Doing the reverse and using 12 hour night the drain on the battery as a percentage would be:

Max: 54% drain leaving battery at 46% (4.5 * 12) / 100 as a percentage)
Average: 28% drain battery at 72 %
Spec: 40% drain battery at 60%

Adding all of the other 12V power used at night, you can determine the overall drain and also determine the safety margin you want to have (ie only want to use 30% of battery reserve on average).

Then the day time scenario is that you have to supply the fridge (and other appliances / lights) from the solar and then any current left over is used to charge the batteries. So the solar would need to supply minimum of 2.3 amps (average) up to 4.5 amps (max) at the battery before you would start to charge the batteries.

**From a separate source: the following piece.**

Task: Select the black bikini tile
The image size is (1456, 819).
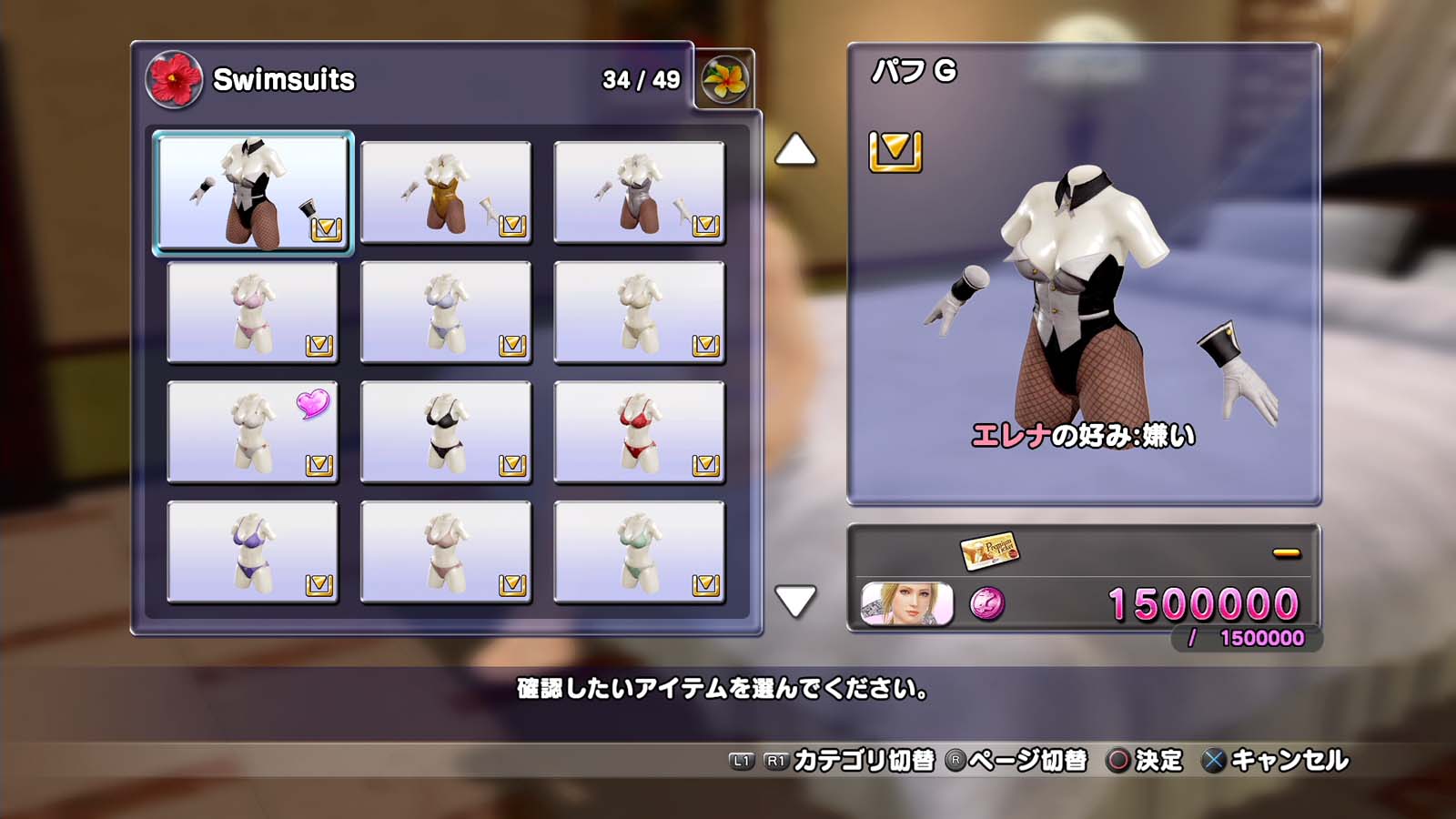Action: [x=446, y=432]
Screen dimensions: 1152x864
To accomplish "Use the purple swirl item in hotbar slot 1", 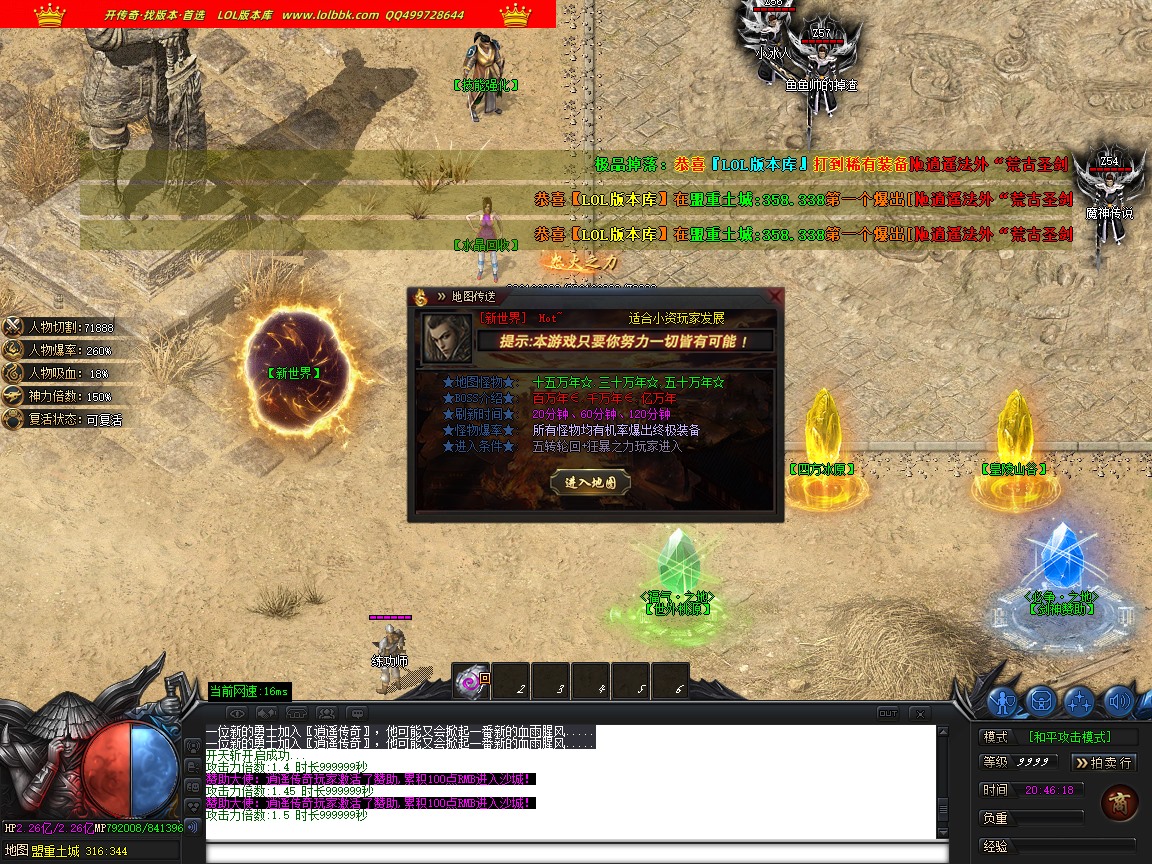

I am not up to date with solar efficiency but if we use 20% to cover electrical, pointing and weather efficiency plus 12 hours of charging then:

400W of solar would give 400 * 50% / 12V * 12 Hours gives 200 aH, but using average fridge load you are looking at the fridge using 28 aH of that plus any other items running.

Apologies for the long winded response, but hopefully this gives some details if you want to do some calculations. Noting that efficiency factors are generally WAGs (Wild A... Guess) and very dependent on where you are.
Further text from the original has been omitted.